▶ **SUPPLIED MATERIAL**
=-=-=-=-=

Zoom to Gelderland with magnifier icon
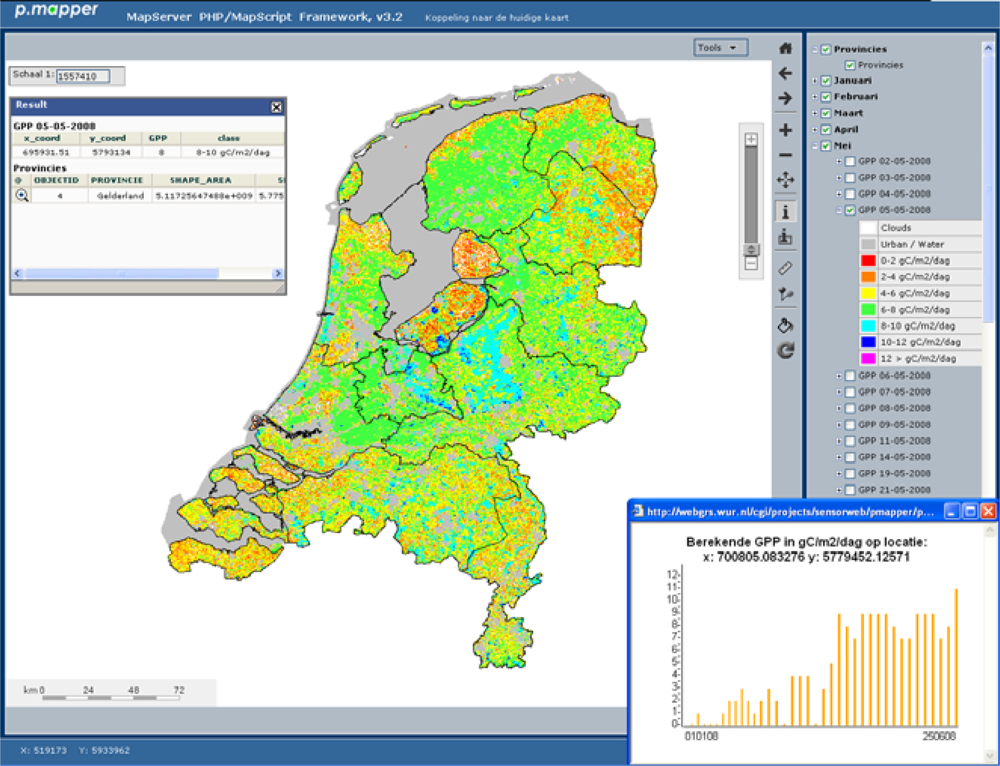The width and height of the screenshot is (1000, 766). [21, 196]
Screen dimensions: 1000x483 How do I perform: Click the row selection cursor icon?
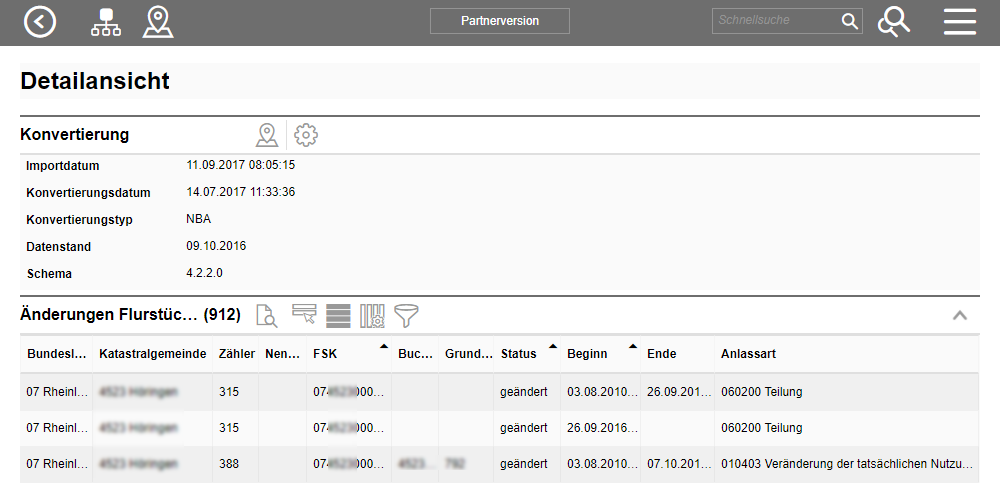click(304, 315)
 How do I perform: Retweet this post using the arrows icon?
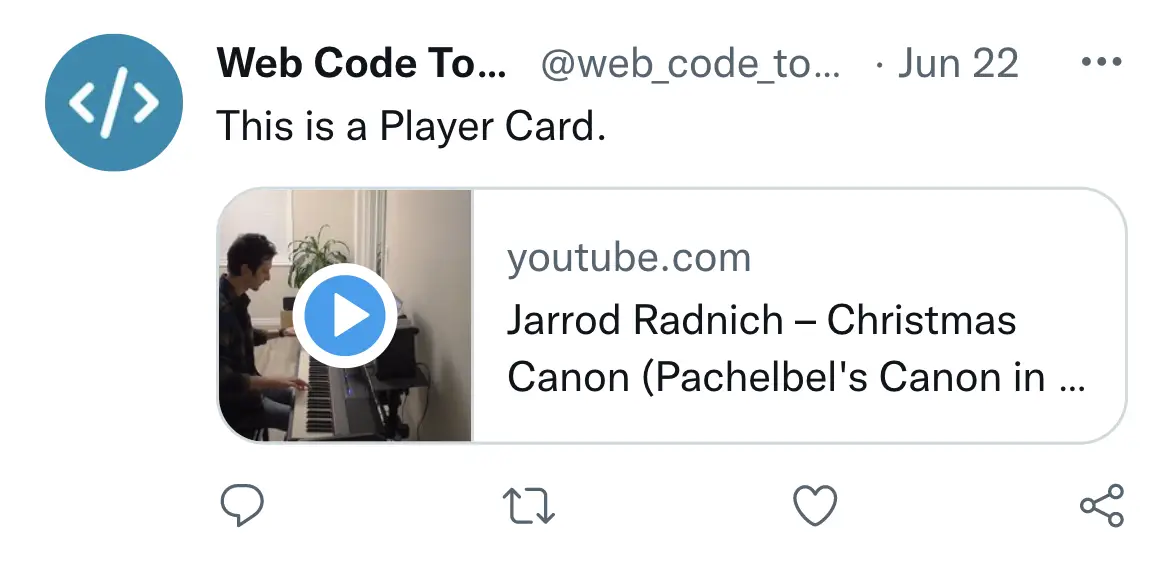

=-=-=-=-=

▶ **AIM OF THE EXERCISE**
The required response consists solely of the lines from the line containing "Screen dimensions: 1000x483" through the end of the listing, both ends included, copied exactly without pictures.

▶ **TASK OUTPUT**
Screen dimensions: 1000x483 How do I perform: Click the row selection cursor icon?
click(304, 315)
 How do I perform: Retweet this post using the arrows icon?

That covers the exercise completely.